Learn to lift your spirits as you embrace life’s challenges.

Key points

  • Breakups are tough for all involved.
  • Let your friends and loved ones help you as you cope.
  • Trust your gut and remember that everyone copes differently.
Rodnae Productions/Pexels
Source: Rodnae Productions/Pexels

Breakups can be tough on one’s emotions. It’s important to step back and assess the relationship—what went right, along with specific areas of opportunity—so that you may take those lessons learned to your next relationship.

Explore a Hobby

When we have a significant other, our time is split, justly so, as we try to spend as much free time as possible with our partner. After a breakup, it’s a great opportunity to do something just for yourself. Is there a hobby that you’ve been meaning to explore? Now’s a perfect time to do so. It will give you a chance to try something new and even meet some new people in the process.

Lean on your Support System

It is vital to rely on a support system during this difficult period. Remember that you may need to provide specific guidance to your BFF or family member so that you receive the kind of support that you need. For instance, you might tell your friend that you’d like her company, but that you are really more interested in binge-watching movies with her than you are in rehashing the specific details of the breakup.

Embrace Failure

Failure is a part of life. Regardless of your specific role in the breakup, you are coming out of a failed relationship. It is important to learn from the relationship so that you may move forward with future ones in a healthy manner. Pick one confidant to share the major details. Or, if you have a larger group of close friends, find a time to share the story with them all at once. Let them comfort you, and even commiserate, but then, agree to move on. Take time for yourself. Sleep in, grab drinks with a friend, even read a good book. But, do your best not to dwell. Even well-meaning friends can bring you down by constantly talking about the breakup instead of providing necessary comfort.

Listen to Yourself

Everyone is different. Some people feel better when they are in a group of people. Others need some private time first before venturing out again. Listen to yourself and do what is best for you. Even if you fall into the “stay home and mope” category, give yourself a time limit. A few nights of being by yourself might do you wonders, but a few weeks without other social interaction will likely make you feel worse than you do already. Remember to spend time with people who truly care for you. Say “yes” to coffee dates or drinks with true friends who celebrate your successes and support you when you are down. It’s okay to say that you don’t want to talk about the breakup, too. Sometimes, just spending time with friends can help you to remember that you are important to others and that you can have fun—even without your ex.

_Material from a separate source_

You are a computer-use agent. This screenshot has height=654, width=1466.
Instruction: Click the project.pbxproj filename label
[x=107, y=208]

Crying into a pint of ice cream and binge-watching sad romantic movies is often just what we need after a breakup. If possible, don’t do these things alone. Rather, enlist a friend or loved one to spend this time with you. At the same time, ask them to force you (if needed) to get out of the house by Day 4 of the breakup. Your outing could be to grab a cup of coffee at a local coffee shop. The key is to get out of your sweats, brush your teeth, and put on some lip gloss. You’ll feel better once you do, even if you doubt that you will at the time.

More from Amy Cooper Hakim Ph.D.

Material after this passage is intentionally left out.